Pull out each line of the data that includes the word "agent".

++++ Given entries ++++

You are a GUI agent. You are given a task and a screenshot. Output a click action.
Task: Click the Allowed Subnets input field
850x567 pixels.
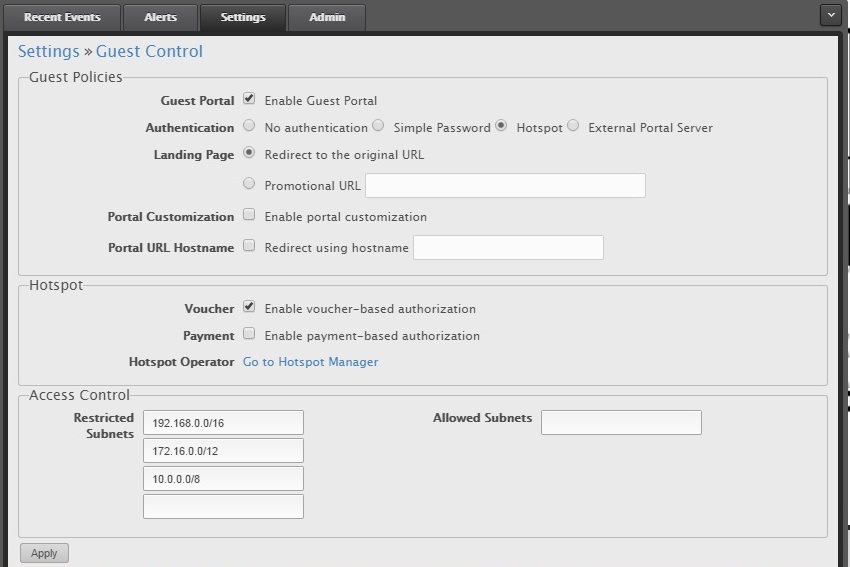coord(621,422)
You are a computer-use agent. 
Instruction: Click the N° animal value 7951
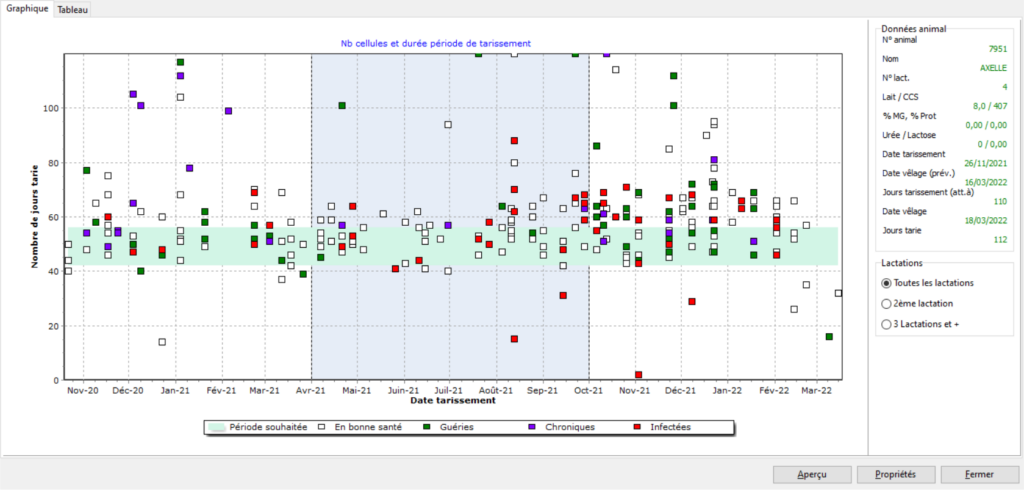(997, 48)
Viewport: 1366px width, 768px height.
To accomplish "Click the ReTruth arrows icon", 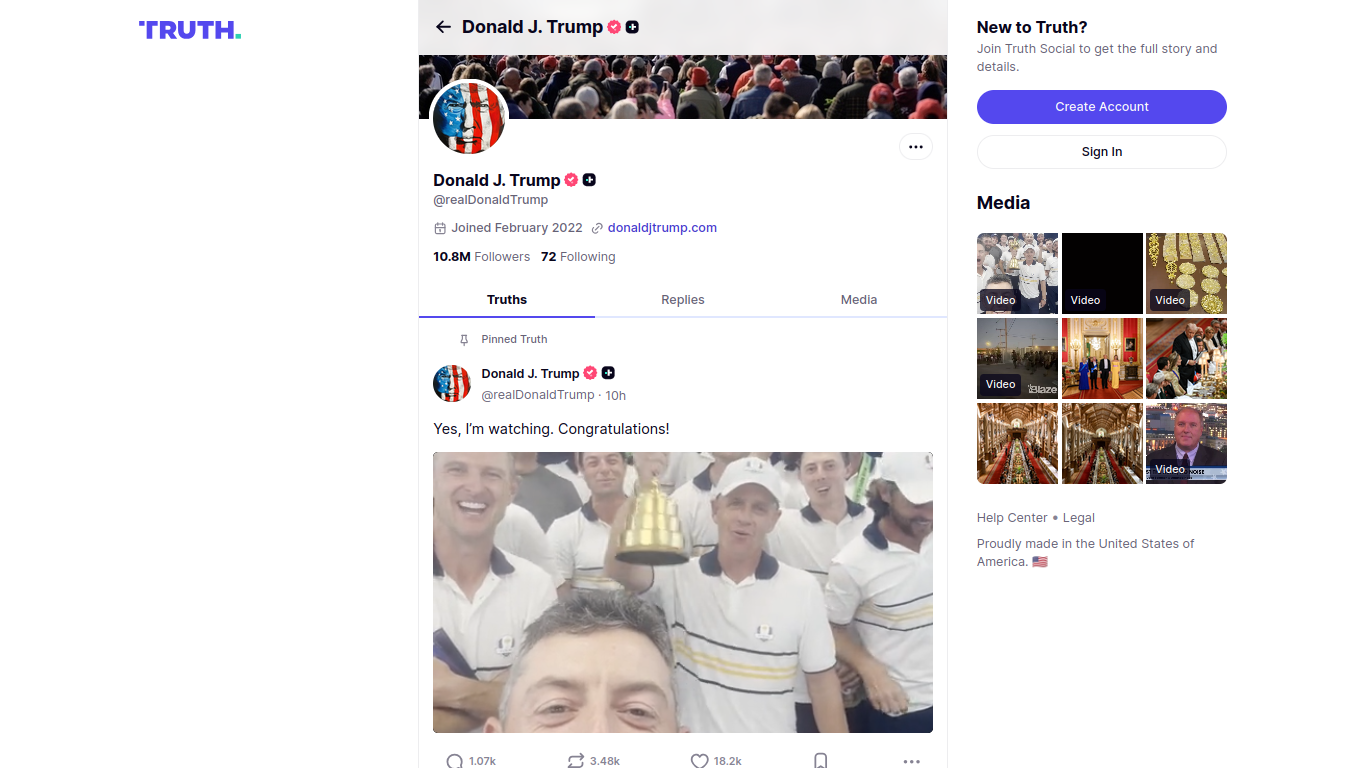I will [575, 761].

++++

Output -
You are a GUI agent. You are given a task and a screenshot. Output a click action.
You are a computer-use agent. 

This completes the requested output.